More information is available in the manual: https://docs.deno.com/runtime/manual/runtime/web_storage_api

Support for specifying a reason when aborting an AbortSignal

WHATWG has recently specified support for specifying a reason when aborting an AbortSignal. Deno is the first platform to implement this new feature:

const abortController = new AbortController();
abortController.abort();
console.log(abortController.signal.reason); 

const abortController = new AbortController();
const reason = new DOMException("The request timed out", "TimeoutError");
abortController.abort(reason);
console.log(abortController.signal.reason); 

Thanks to @crowlKats for implementing this feature.

We continue to make improvements to our Node compatibility mode (--compat) but nothing concrete to announce in this release. However, we have released a new system called dnt for publishing modules written in Deno as npm packages.

By default, dnt will transform your Deno module to canonical TypeScript, type check, build an ESM & CommonJS hybrid package with TypeScript declaration files, and finally run your Deno test code in Node.js against the output. Once done, you only have to npm publish the output directory.

An example project that is already using dnt is deno_license_checker which is now published as an npm package: https://www.npmjs.com/package/@kt3k/license-checker

Try it out with:

npm install -g @kt3k/license-checker

This allows you to use Deno-first code in Node environments.
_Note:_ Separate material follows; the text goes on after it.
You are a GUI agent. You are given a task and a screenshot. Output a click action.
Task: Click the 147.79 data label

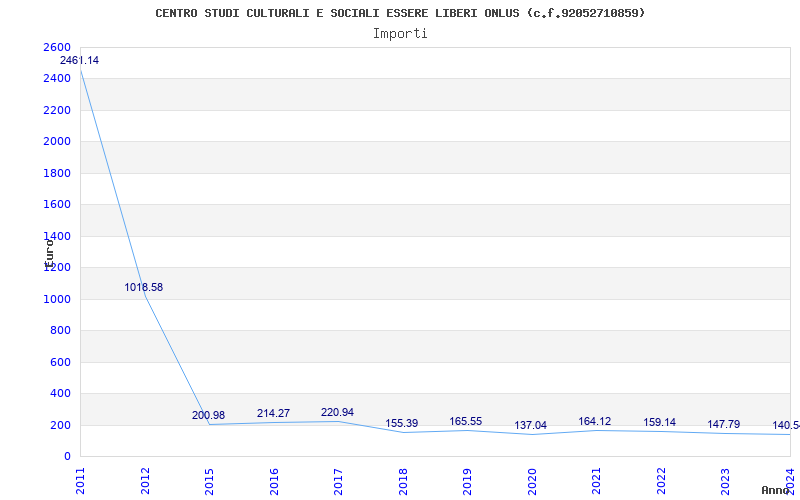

It’s still early days, but we would appreciate if you try it out, thoroughly test and inspect its output, and see what problems or challenges arise so we can prioritize and fix them.

V8 updated to version 9.7

This release ships with V8 9.7. Deno 1.15 shipped with V8 9.5, so this time you are getting two V8 versions worth of new JS goodies 😀

As usual, the V8 release also brings with it a bunch of performance improvements and bug fixes.

See V8’s release notes for more details: https://v8.dev/blog/v8-release-97.

WebAssembly Reference Types now supported

The Reference Types proposal, allows using external references from JavaScript opaquely in WebAssembly modules. The externref (formerly known as anyref) data type provides a secure way of holding a reference to a JavaScript object and is fully integrated with V8’s garbage collector.

This feature was introduce in V8 9.6. See https://v8.dev/blog/v8-release-96.

findLast and findLastIndex array methods

The findLast and findLastIndex methods on Arrays and TypedArrays find elements that match a predicate from the end of an array.

For example:

[1, 2, 3, 4].findLast((el) => el % 2 === 0);

For more info, see the feature explainer.